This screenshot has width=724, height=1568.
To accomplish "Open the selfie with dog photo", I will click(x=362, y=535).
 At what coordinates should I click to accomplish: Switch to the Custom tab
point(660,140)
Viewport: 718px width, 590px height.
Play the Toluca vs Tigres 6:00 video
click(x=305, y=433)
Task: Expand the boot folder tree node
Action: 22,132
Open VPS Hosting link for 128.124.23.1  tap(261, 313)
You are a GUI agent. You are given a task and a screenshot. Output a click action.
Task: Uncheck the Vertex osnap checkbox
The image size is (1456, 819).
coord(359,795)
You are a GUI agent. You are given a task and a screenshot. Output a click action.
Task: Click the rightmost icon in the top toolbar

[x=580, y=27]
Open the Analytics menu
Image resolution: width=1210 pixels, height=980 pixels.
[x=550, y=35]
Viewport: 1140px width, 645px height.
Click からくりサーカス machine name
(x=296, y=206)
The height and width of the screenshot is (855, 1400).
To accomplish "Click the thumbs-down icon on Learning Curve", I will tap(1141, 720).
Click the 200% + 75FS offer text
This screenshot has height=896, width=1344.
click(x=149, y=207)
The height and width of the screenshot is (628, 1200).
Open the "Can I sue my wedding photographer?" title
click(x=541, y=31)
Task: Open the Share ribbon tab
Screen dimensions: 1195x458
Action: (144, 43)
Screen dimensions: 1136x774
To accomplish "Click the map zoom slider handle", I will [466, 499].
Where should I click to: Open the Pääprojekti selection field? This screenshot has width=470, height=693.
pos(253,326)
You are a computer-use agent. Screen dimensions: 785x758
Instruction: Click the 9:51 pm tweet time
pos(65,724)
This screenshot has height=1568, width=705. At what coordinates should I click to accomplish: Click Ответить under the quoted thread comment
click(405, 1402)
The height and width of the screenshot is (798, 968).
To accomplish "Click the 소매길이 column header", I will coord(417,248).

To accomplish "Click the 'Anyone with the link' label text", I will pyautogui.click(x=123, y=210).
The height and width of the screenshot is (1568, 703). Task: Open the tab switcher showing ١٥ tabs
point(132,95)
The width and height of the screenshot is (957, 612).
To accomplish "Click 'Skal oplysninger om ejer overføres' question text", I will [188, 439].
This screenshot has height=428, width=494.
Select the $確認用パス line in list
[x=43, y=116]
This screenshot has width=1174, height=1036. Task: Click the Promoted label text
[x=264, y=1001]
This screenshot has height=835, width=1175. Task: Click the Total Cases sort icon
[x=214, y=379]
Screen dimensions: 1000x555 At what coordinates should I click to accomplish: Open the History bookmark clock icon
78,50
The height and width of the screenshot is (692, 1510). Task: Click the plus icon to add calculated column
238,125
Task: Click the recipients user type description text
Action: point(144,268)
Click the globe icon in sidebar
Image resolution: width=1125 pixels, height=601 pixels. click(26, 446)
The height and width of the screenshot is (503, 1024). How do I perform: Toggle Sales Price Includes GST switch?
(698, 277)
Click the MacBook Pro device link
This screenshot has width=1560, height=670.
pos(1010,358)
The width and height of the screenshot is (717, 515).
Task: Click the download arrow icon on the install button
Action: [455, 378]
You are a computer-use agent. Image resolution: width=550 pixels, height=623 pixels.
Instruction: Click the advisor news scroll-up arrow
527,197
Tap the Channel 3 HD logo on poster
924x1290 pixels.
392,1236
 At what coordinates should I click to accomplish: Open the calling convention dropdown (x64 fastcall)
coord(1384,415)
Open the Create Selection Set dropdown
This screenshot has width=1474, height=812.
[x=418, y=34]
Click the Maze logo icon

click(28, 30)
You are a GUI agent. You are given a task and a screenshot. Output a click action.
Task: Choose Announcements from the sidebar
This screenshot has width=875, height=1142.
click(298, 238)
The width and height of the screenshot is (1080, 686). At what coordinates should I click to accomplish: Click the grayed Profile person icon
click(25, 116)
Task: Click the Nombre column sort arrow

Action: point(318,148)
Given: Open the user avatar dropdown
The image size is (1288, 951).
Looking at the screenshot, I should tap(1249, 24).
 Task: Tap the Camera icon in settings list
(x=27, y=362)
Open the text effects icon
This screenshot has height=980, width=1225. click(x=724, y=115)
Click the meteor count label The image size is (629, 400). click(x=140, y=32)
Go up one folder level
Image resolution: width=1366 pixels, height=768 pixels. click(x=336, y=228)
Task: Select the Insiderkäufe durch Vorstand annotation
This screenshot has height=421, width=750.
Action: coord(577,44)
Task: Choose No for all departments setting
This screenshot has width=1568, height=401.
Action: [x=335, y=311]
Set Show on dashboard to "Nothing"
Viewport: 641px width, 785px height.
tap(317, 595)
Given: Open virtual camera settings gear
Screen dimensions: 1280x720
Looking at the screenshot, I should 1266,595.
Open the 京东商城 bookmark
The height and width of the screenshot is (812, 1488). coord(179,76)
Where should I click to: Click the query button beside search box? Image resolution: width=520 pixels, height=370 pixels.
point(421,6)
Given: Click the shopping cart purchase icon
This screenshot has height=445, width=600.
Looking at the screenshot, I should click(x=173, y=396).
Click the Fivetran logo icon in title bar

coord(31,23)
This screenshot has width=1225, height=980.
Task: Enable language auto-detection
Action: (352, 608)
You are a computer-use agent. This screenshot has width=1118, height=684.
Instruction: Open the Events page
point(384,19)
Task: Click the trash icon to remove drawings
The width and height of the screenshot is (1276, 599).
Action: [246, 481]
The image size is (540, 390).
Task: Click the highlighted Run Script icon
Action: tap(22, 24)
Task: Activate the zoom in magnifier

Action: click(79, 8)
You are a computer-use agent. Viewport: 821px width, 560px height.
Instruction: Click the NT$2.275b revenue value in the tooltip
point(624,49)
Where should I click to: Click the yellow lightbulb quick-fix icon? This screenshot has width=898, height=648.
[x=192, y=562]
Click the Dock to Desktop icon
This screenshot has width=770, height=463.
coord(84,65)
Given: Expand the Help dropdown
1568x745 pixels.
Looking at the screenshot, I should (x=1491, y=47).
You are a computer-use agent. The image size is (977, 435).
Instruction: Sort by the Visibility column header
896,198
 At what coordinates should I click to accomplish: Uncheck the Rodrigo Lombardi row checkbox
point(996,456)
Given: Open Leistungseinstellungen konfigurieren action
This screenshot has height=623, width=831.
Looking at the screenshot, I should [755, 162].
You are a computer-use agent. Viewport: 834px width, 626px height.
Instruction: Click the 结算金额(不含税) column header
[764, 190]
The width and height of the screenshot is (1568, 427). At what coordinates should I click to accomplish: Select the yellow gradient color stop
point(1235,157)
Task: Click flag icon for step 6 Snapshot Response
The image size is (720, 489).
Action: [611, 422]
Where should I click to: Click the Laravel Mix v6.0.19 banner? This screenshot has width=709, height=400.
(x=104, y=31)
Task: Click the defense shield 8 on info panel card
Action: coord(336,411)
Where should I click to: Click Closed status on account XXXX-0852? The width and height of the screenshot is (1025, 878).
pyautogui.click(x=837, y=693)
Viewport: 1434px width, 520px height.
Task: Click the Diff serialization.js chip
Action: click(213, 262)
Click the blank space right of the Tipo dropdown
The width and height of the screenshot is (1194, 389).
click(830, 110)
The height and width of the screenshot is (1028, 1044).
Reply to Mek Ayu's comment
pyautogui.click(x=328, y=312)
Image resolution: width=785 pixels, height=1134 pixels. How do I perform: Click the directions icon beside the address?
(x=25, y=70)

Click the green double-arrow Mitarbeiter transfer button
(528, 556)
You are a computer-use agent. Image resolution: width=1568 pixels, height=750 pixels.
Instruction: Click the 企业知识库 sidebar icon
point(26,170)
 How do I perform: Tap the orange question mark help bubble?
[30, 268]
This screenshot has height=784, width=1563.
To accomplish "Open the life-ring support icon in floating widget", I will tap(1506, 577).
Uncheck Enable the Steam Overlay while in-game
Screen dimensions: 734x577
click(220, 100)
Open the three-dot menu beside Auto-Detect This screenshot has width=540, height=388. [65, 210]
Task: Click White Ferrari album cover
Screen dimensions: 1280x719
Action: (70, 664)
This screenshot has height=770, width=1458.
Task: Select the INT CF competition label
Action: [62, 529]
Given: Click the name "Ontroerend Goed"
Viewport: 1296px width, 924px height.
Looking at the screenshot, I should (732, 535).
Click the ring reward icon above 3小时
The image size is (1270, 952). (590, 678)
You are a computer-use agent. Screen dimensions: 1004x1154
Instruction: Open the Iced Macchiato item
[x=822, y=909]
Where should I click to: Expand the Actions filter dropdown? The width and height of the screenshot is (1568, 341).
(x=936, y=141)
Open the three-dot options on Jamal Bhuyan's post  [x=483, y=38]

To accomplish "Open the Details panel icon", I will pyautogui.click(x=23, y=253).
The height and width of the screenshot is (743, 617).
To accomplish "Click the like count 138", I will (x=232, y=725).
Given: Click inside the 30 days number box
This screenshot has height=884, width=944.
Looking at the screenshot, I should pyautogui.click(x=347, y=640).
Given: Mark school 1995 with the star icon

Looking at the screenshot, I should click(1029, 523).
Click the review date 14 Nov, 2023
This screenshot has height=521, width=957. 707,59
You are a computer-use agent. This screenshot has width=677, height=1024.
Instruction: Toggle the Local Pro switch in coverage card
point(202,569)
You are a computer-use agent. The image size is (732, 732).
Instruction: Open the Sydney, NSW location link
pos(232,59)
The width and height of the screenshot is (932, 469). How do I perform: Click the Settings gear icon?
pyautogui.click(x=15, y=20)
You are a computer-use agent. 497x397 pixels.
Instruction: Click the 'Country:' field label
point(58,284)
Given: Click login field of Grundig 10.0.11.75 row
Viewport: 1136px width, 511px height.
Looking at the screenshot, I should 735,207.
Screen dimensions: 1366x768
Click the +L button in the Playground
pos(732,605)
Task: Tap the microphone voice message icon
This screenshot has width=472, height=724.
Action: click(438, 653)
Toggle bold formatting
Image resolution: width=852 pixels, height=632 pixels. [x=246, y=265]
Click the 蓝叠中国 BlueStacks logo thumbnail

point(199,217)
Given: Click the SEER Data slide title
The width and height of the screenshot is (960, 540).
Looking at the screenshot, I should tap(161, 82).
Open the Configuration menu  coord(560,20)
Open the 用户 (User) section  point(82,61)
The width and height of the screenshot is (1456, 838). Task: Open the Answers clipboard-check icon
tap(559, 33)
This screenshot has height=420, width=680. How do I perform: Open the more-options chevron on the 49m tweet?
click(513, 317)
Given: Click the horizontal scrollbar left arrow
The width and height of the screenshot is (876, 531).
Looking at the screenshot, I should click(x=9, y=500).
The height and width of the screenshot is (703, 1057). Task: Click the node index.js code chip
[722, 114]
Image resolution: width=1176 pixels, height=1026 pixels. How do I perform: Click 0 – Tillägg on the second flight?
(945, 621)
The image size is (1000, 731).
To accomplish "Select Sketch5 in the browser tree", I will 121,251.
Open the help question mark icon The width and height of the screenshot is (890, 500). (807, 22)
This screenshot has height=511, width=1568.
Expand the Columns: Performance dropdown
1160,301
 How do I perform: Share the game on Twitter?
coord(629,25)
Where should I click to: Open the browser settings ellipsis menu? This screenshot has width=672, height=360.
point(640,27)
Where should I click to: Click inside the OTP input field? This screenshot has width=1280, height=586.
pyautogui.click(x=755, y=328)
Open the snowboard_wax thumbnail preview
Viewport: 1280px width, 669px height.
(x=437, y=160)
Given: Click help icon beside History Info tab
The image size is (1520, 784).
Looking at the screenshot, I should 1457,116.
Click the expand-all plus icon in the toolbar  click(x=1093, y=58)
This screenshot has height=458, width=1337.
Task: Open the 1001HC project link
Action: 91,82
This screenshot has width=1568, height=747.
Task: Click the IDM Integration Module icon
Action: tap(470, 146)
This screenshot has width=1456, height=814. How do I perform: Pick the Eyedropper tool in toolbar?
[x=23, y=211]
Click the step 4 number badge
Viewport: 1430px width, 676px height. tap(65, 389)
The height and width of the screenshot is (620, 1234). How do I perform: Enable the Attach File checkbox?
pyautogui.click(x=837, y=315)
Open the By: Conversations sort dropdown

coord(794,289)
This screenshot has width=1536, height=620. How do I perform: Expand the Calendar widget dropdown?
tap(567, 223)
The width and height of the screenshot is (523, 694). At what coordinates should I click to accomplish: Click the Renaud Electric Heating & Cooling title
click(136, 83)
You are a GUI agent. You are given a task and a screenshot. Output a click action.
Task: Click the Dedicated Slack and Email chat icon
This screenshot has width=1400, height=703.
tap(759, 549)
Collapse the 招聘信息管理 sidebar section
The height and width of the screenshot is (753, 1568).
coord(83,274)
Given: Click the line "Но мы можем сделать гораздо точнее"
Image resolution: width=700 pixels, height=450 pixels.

▶ [WHAT THE EXERCISE ASKS] Copy each line above that contains the string "three".

▶ [RESULT FOR THIS EXERCISE]
Open the three-dot menu beside Auto-Detect This screenshot has width=540, height=388. [65, 210]
Open the three-dot options on Jamal Bhuyan's post  [x=483, y=38]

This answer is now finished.